Description of the task. Please, from the entries below, transcribe exactly the lines that begin at the line with "Open the Administration" and end at the line with "Given: Click the", without the pictures.

Source data.
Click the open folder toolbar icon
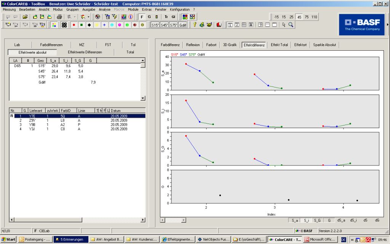390x244 pixels. (x=25, y=17)
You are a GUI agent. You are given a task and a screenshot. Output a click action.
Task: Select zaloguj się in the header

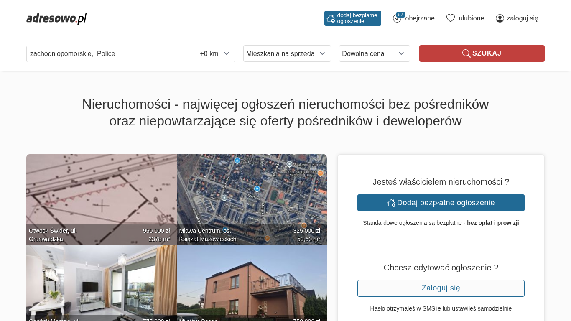point(522,18)
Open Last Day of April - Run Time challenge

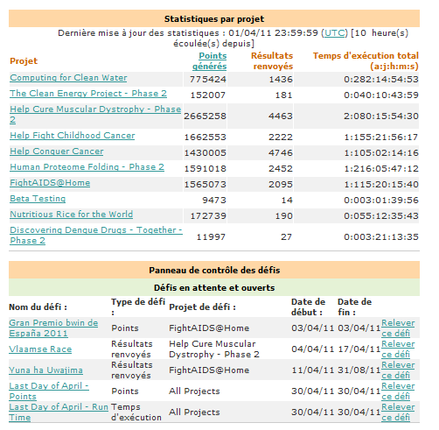tap(59, 412)
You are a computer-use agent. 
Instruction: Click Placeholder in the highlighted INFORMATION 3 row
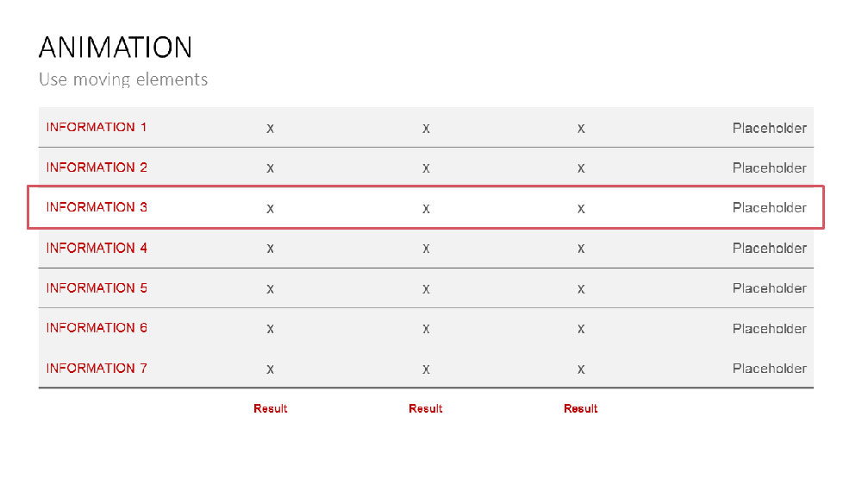coord(769,207)
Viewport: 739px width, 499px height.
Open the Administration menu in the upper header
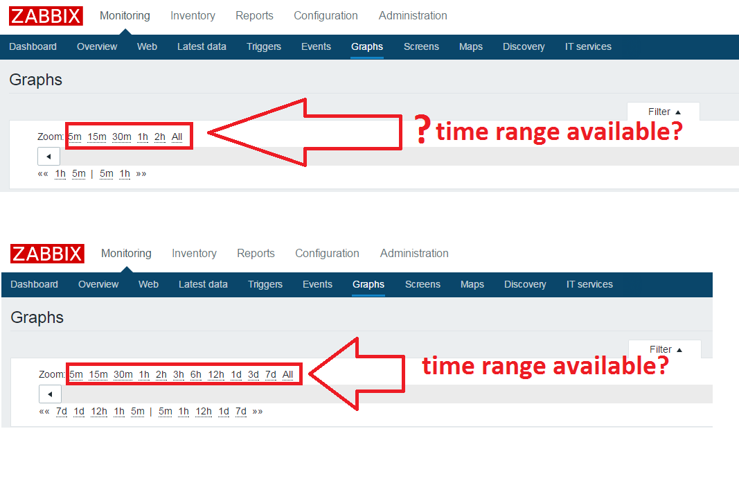[x=413, y=15]
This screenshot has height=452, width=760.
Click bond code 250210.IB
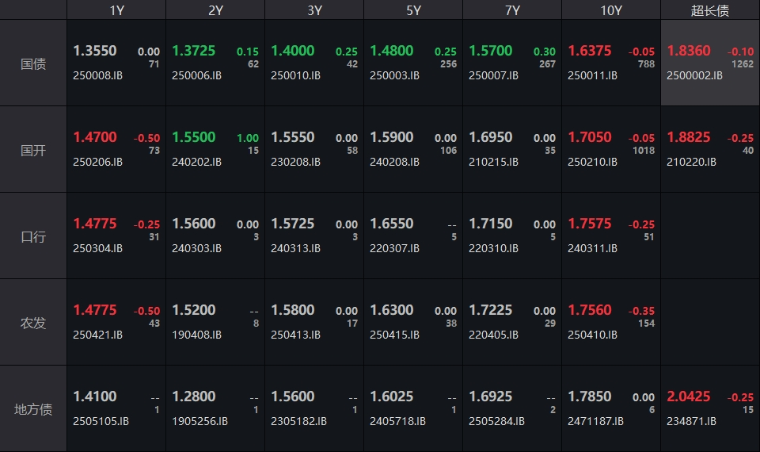pos(593,162)
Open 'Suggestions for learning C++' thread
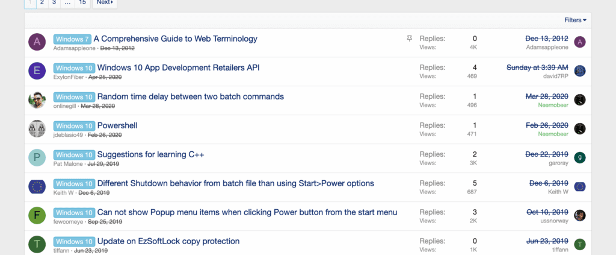 tap(150, 154)
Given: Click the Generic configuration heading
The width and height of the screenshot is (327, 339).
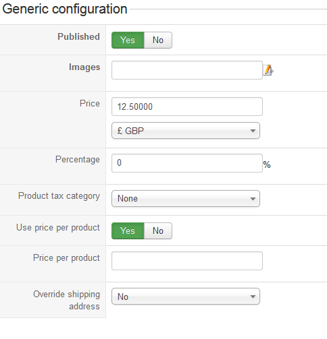Looking at the screenshot, I should coord(65,9).
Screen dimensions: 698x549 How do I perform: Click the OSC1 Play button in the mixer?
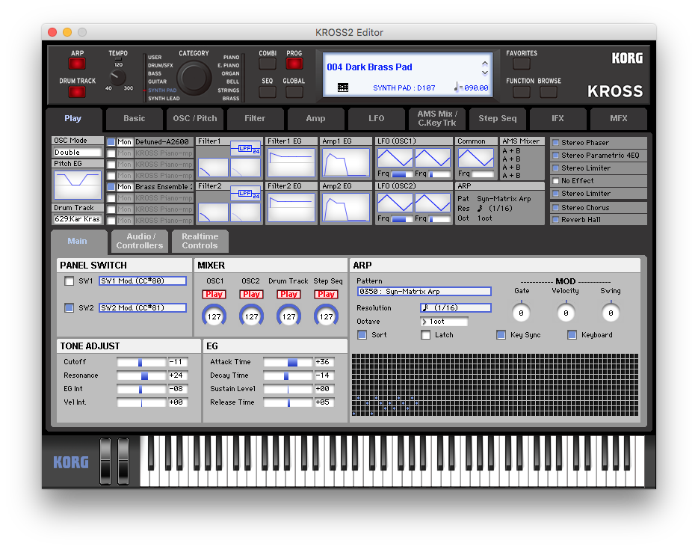click(214, 295)
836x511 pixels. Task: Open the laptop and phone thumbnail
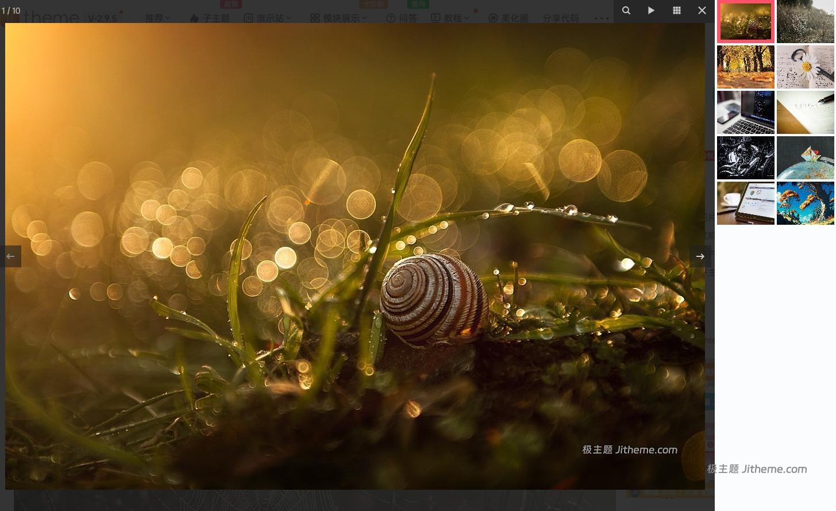746,113
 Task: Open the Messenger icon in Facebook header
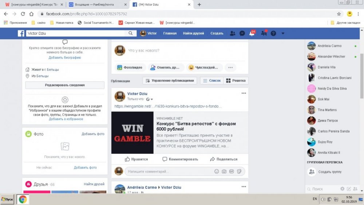click(x=242, y=33)
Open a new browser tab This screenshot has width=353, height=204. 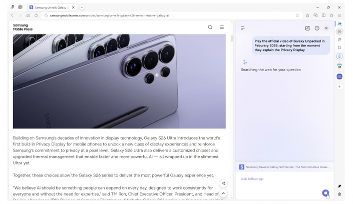(82, 7)
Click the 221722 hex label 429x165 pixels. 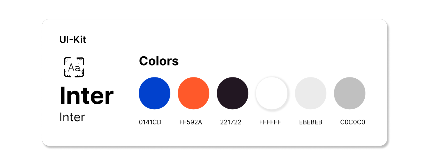coord(231,122)
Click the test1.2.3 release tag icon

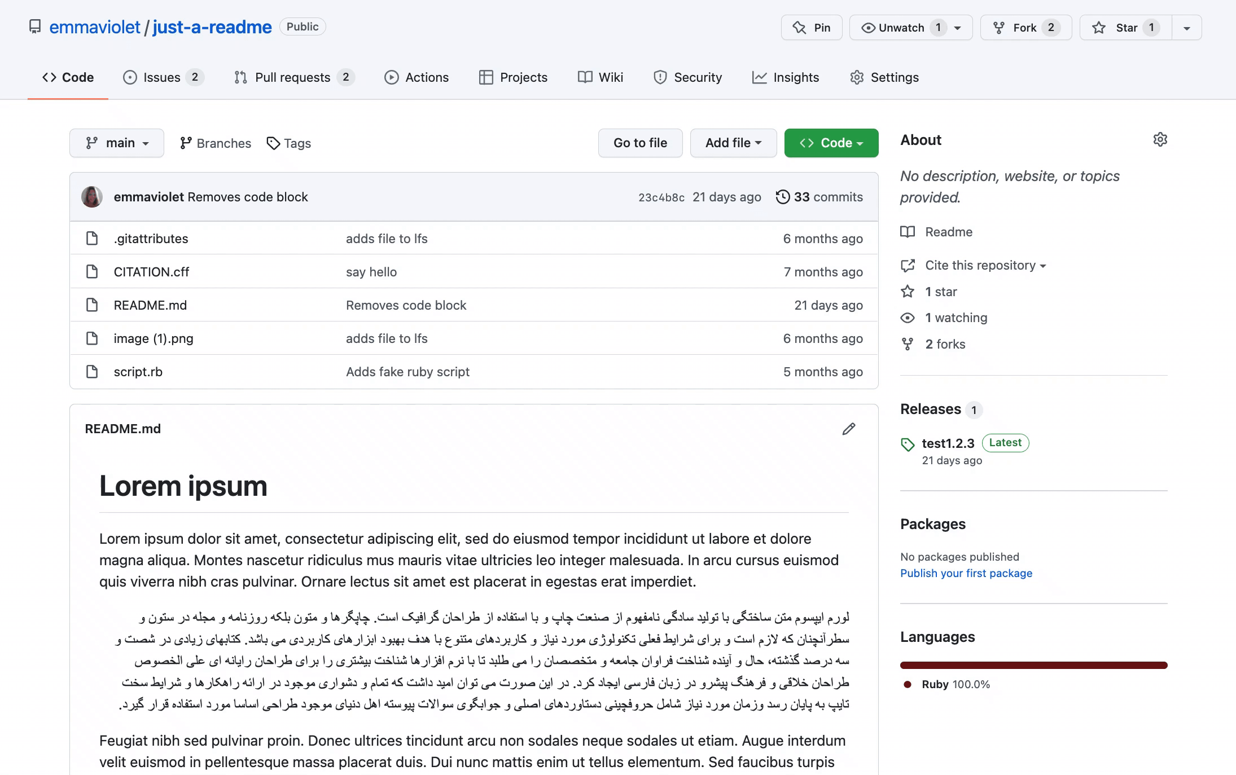[x=907, y=444]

Answer to the exercise.
Open the Administration menu in the upper header
[x=413, y=15]
This screenshot has height=452, width=760.
Click bond code 250210.IB
pos(593,162)
Open 'Suggestions for learning C++' thread
 tap(150, 154)
Given: Click the Generic configuration heading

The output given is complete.